The cemetery was located at the east end of a hill called Montjuïc (hill of Jews), a name that can be found in records since the late 9th century. This placename suggests that the cemetery may have been established a few decades before. In fact, there is evidence of correspondence between Jews of Barcelona and the Talmud centers in Babylonia, as far back as the mid-9th century.
The anti-Jewish riots of 1391 -throughout the kingdoms of Castille and Aragon- also reach Barcelona’s Call -Jewish quarter-. With killings, conversions and those leaving town, the community does not recover, resulting in the forced abandonment of the cemetery.
The site will be looted, and the tombstones sold as building material. A few of these fragments can be seen in some city buildings, and a handful of full stones are displayed in the Museum of History.

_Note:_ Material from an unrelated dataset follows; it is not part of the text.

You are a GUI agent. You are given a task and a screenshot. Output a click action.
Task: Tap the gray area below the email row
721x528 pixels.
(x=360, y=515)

With the subdivision of the land in later centuries, the memory of this cemetery is only preserved through placenames appearing in property records and military-historic mapping. Constant human activity (agriculture and stone extraction) made it difficult to know its original limits. The site is currently divided into three fragments: one is part of public gardens, another has a sports facility since 1946 and the last one offers an opportunity for a proper intervention to allow the public to learn about its history.
Thanks to an initiative from the civil society (Jewish and non-Jewish institutions) the Government of Catalonia designates the site a Historical Landmark in 2009.
In 2012, a team of researchers from the Center of Studies Zakhor published the possible extension of the cemetery based on the study of cartography and notarial property deeds.
The site is identified in the official archaeological map of Barcelona, still awaiting proper landscaping and signage.